Care Coordination, Technology Innovation, and Community Resources Utilization
The world has seen some of the greatest technological advancements over the last century, not only in the health sector but also in the other sectors. The health sector has seen technological innovation, which has made some processes in health facilities easier. Major technology in this sector that help formulate and implement a lifestyle intervention include electronic health records, telemedicine, and remote monitoring tools (Morilla et al., 2017). Telemedicine, as discussed above, is very critical when dealing with patients who need close monitoring. It can help facilitate online treatment, diet training, and exercise sessions without visiting a facility. Electronic health records help record health trends of a patient who is obese, prediabetic and with high blood pressure. Patients can check their health situation and progress through self-monitoring tools without vising a health facility saving on costs. These technologies provide a platform where diet recommendations are sent to the patients electronically. Patients and caregivers coordinate strategies such as online or physical training to gain knowledge on diets and physical activities (OECD, 2020).

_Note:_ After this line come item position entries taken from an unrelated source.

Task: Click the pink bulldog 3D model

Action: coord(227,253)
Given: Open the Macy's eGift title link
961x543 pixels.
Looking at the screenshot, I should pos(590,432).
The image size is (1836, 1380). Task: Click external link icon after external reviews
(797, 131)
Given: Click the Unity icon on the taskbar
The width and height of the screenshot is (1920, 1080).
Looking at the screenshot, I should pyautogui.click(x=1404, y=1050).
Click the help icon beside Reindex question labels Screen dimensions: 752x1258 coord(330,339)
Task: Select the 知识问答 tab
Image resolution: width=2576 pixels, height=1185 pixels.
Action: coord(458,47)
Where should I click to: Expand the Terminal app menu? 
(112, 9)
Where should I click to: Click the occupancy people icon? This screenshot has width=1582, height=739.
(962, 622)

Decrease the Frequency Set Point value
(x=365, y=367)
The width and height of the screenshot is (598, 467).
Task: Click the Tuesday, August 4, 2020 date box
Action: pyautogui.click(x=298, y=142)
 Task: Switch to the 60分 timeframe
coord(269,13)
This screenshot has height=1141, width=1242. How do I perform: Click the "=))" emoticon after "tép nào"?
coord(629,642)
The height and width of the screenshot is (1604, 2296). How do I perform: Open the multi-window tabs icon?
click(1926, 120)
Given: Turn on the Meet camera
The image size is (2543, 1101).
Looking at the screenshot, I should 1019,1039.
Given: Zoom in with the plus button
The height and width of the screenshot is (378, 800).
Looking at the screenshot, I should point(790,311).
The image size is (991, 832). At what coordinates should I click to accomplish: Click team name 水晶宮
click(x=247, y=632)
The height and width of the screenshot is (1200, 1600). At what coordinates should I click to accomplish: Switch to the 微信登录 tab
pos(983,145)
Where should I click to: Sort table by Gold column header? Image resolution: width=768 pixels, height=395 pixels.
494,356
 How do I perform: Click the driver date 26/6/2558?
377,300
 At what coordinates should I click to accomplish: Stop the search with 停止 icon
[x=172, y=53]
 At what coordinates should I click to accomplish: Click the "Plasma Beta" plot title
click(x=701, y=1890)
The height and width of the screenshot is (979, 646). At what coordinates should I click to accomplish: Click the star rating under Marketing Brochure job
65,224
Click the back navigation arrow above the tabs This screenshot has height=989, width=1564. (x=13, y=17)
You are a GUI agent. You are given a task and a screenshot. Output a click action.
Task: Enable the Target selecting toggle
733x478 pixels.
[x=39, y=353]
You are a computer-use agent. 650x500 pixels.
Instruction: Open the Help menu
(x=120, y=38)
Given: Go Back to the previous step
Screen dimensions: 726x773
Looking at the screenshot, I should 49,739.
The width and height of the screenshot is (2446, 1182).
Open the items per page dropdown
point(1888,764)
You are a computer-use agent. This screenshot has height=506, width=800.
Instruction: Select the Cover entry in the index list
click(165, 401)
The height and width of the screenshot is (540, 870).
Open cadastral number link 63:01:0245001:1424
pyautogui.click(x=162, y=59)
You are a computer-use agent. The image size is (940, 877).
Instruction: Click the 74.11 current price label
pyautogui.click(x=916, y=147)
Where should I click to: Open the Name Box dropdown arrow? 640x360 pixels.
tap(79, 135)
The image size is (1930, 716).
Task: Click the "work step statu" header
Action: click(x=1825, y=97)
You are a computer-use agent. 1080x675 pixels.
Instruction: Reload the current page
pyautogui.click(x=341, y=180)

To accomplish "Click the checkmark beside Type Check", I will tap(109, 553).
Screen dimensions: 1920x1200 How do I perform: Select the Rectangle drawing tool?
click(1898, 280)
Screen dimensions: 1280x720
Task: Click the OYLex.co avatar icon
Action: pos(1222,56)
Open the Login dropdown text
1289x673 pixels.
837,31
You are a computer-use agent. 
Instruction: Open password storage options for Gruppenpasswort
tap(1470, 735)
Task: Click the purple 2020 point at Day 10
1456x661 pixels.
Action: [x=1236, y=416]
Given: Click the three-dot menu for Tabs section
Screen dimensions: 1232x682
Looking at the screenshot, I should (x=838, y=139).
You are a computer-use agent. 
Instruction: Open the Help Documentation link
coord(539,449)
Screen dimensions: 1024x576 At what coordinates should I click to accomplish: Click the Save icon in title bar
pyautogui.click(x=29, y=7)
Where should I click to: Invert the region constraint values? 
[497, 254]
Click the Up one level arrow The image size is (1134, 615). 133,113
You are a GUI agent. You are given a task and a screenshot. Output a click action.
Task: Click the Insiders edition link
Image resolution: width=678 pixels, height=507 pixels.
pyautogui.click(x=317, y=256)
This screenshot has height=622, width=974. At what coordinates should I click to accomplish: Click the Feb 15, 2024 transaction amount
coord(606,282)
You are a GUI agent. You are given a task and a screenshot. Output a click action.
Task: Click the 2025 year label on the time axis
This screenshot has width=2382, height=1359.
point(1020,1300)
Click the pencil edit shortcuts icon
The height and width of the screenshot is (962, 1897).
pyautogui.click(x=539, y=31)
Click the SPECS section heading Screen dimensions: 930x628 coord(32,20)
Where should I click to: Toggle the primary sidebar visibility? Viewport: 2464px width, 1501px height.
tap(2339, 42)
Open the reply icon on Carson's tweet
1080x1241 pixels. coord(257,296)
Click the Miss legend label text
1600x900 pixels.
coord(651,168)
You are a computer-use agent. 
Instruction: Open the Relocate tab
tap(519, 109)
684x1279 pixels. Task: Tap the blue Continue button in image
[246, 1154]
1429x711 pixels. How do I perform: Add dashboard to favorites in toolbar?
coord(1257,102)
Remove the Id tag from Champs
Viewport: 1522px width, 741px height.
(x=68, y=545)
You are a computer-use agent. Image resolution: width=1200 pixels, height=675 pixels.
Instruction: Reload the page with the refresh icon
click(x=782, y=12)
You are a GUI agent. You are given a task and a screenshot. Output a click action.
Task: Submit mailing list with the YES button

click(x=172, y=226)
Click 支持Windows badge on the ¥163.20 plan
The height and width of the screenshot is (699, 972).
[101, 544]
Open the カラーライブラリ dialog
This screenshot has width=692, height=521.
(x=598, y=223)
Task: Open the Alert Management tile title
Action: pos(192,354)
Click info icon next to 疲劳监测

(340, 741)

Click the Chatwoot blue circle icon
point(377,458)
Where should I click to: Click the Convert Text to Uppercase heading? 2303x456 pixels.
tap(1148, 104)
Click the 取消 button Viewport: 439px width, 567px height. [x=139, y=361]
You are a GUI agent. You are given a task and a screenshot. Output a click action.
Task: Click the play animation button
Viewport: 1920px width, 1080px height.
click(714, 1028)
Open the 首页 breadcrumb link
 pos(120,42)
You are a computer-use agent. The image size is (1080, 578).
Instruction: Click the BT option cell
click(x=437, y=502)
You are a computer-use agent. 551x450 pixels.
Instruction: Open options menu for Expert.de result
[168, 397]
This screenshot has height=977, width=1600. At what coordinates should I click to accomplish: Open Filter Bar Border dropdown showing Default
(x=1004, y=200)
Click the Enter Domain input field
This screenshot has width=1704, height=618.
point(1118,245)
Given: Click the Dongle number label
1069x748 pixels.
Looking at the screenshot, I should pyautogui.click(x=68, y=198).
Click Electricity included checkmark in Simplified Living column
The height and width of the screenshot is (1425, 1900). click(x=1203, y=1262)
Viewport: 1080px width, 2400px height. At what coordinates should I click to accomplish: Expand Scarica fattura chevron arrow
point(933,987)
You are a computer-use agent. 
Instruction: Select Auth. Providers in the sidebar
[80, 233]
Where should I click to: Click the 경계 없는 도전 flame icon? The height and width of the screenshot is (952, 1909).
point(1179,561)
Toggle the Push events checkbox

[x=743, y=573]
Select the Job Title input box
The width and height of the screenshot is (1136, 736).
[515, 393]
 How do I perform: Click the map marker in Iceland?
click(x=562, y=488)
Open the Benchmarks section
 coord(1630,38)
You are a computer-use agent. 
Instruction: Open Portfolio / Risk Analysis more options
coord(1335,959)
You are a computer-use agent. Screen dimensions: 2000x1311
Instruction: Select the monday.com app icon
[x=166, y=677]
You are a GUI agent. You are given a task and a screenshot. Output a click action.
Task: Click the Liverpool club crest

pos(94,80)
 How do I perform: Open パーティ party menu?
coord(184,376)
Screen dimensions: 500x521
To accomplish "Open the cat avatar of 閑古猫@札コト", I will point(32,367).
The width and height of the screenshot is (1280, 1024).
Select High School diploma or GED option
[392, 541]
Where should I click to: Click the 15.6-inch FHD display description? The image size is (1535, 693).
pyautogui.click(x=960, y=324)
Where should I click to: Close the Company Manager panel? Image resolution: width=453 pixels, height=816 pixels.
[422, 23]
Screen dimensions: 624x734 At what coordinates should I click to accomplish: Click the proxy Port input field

Health facilities should collaborate with community resources such as non-government organizations dealing with nutrition and fitness organizations. Patients such as Miguel can understand diet from such organizations—a combination of the three when facilitates the best patient outcome where patients live healthy lives.
Conclusion
Diabetes is a chronic disease needing the close attention of caregivers since such patients are exposed to many risks. The primary challenge facing prediabetic patients is dietary and physical activities. Formulating a lifestyle change intervention is key for these patients as they are exposed to significant risks as poor diets and less physical exercises could lead to the development of other health complications such as asthma and heart attacks. The best way to intervene is educating the patients on the advantages of eating healthy and exercising regularly through training programs and exercising activities either physically or virtually. Patients such as Miguel from vulnerable groups in society are at greater risk due to discrimination, low pays, poor working conditions and lack of education. However, the formulation of the lifestyle change intervention is critical and is affected by several factors. Leadership and change management are critical in this process as leaders have to adjust to changes; the facility has to go through the process of accommodating the intervention. Communication and collaboration between all the stakeholders are key when formulating the intervention as it ensures that the intervention considers all parties. Statutory guidelines influence the formulation of the intervention in a patient-centred, safe manner, and the caregiver bearing the consequences of anything that might go wrong during the process: technological innovations facilitate smooth development and implementation of lifestyle changes with reduced costs for patients.